An interesting article on law and justice, particularly as it applies to the Catholic Church

Moses_Given_Tablets_Gebhard_Fugel_1900

Moses receiving the Ten Commandments

The Catholic understanding of law that dominated the Western world for approximately a millennium and a half differs radically from the concept of law that emerged around the time of the Enlightenment. In fact the Catholic understanding, albeit a less precise articulation of it, traces its origins to the pre-Christian ancient world.[1]

God created not only the visible, tangible universe but also created law. The eternal law which is the rational plan of God for the universe is the first created law. As one medieval commentator expressed it, “God is himself law and therefore law is dear to Him.”[2] God did not create an unruly cosmos but one permeated with this eternal law which directs all of creation to its appointed end.

The summit of visible creation is Man. He is graced with a nature that reflects the Divine Nature itself. Man is thus called to participate in the eternal law and thus participate in God’s governance of creation.
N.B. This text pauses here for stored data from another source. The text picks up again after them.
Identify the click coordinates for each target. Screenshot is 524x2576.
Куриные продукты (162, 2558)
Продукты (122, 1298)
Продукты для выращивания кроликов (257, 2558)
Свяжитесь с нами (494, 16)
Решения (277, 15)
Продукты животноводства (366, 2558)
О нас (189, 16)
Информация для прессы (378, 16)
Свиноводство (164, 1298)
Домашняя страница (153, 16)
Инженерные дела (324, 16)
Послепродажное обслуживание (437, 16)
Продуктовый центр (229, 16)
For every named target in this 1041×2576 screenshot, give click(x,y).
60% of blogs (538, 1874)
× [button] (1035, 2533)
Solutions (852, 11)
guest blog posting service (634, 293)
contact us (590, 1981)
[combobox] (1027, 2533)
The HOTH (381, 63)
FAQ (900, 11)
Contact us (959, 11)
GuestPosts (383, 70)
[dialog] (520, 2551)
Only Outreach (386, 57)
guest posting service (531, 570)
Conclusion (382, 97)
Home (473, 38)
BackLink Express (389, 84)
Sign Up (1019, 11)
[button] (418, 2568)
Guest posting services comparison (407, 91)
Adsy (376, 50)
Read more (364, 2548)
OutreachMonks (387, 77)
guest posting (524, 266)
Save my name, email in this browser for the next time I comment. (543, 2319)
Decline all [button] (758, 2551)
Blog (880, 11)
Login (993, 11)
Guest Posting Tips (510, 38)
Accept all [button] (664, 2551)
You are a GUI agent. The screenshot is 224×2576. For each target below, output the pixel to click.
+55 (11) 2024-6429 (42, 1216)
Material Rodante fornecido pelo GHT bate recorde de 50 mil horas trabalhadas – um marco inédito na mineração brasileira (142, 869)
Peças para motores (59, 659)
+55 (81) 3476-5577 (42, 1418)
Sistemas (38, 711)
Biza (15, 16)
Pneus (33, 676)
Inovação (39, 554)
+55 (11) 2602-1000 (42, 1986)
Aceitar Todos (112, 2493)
Not only does God entrust Man with the task of naming visible creatures, he is called to participate in the formation and promulgation of the laws by which Man himself will be ruled and guided to his due end. Just as a name brings greater specificity to an entity, so too Man’s participation in law will involve the task of particularizing the precepts of the eternal law.

Through his intellect, the point of contact with the eternal law, Man has the ability to come to know the most general legal principles, the precepts of Natural Law. These precepts command and forbid actions which conform to and obstruct, respectively, the attainment of Man’s natural and supernatural ends. Yet, these precepts are framed in general and universal terms. As a result of the Fall, Man’s participation in this process is afflicted by the wounds of sin and thus God promulgated an additional law, the divine law, to aid Man in his acquisition of knowledge of the primary precepts of law.

The Decalogue is the prime example of the divine law which did not alter the moral status of the operations specified in its ten precepts but which merely provided revealed knowledge of these precepts. Thus revelation and reason together provide Man with a means of knowing the fundamental precepts of the law which rules the universe.

Yet, the precepts of natural and divine law remain general in their formulation. They require further specification to be useful in guiding particular human action. It is to this task that Man has received a Divine call to participate. Ecclesiastical and secular authorities are commissioned by God to determine more particular principles and precepts of the divine and natural law to guide with greater specificity human action.